> EXERCISE GOAL
Starting at the line that has "The width and" and stopping after the line that has "Pick the Designation", reproduce the listing below exactly; omit everything else.
+++ EXTRACTED DATA
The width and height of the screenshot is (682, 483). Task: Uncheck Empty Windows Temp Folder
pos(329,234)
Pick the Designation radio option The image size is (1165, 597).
++++++
+++ EXTRACTED DATA
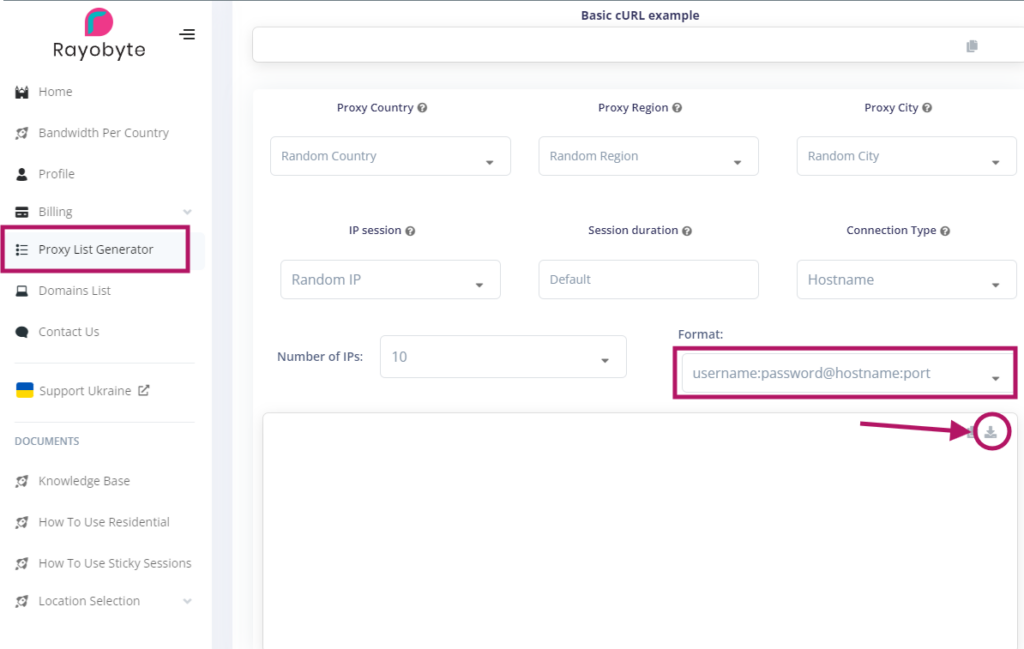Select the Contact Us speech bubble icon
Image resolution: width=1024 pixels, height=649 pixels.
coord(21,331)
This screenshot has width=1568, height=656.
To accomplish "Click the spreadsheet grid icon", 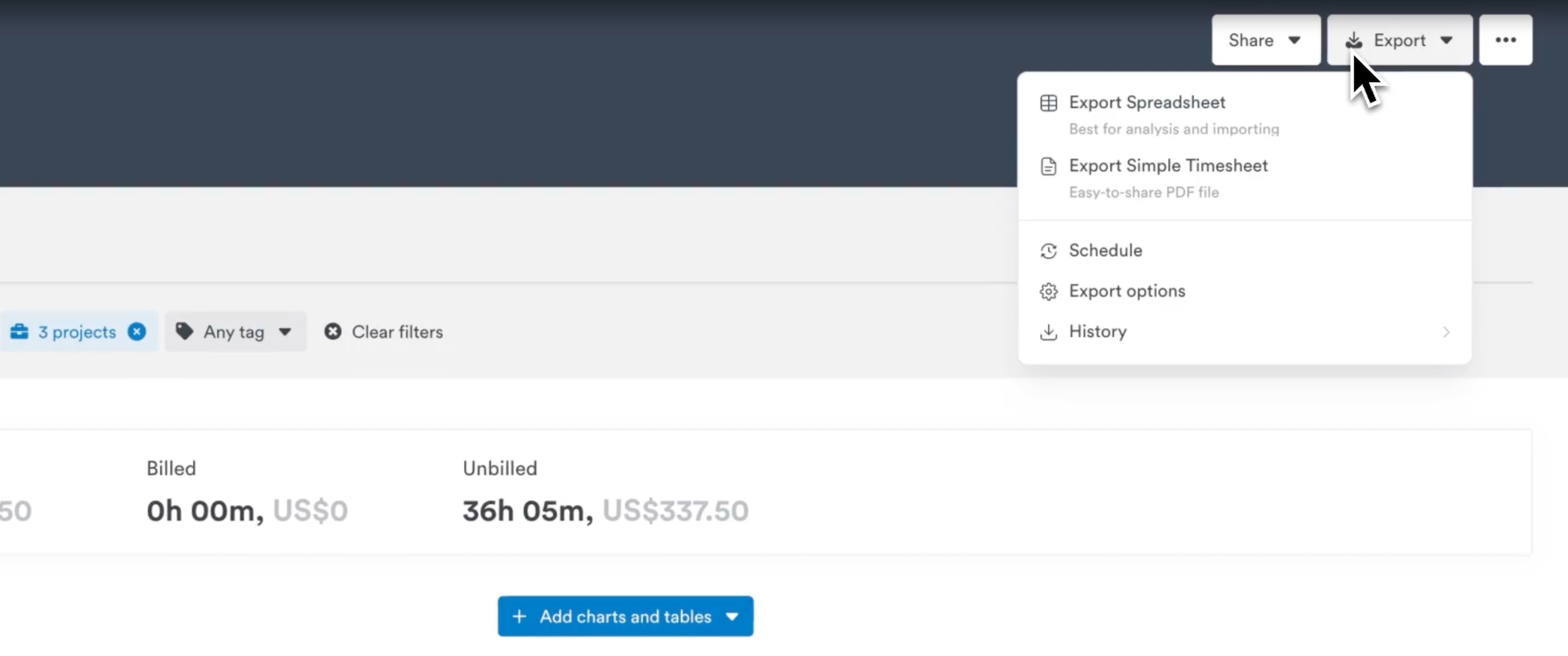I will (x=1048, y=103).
++++++
> SOLUTION FOR THIS PROBLEM
The width and height of the screenshot is (682, 483). Task: Uncheck Empty Windows Temp Folder
pos(329,234)
Pick the Designation radio option The image size is (1165, 597).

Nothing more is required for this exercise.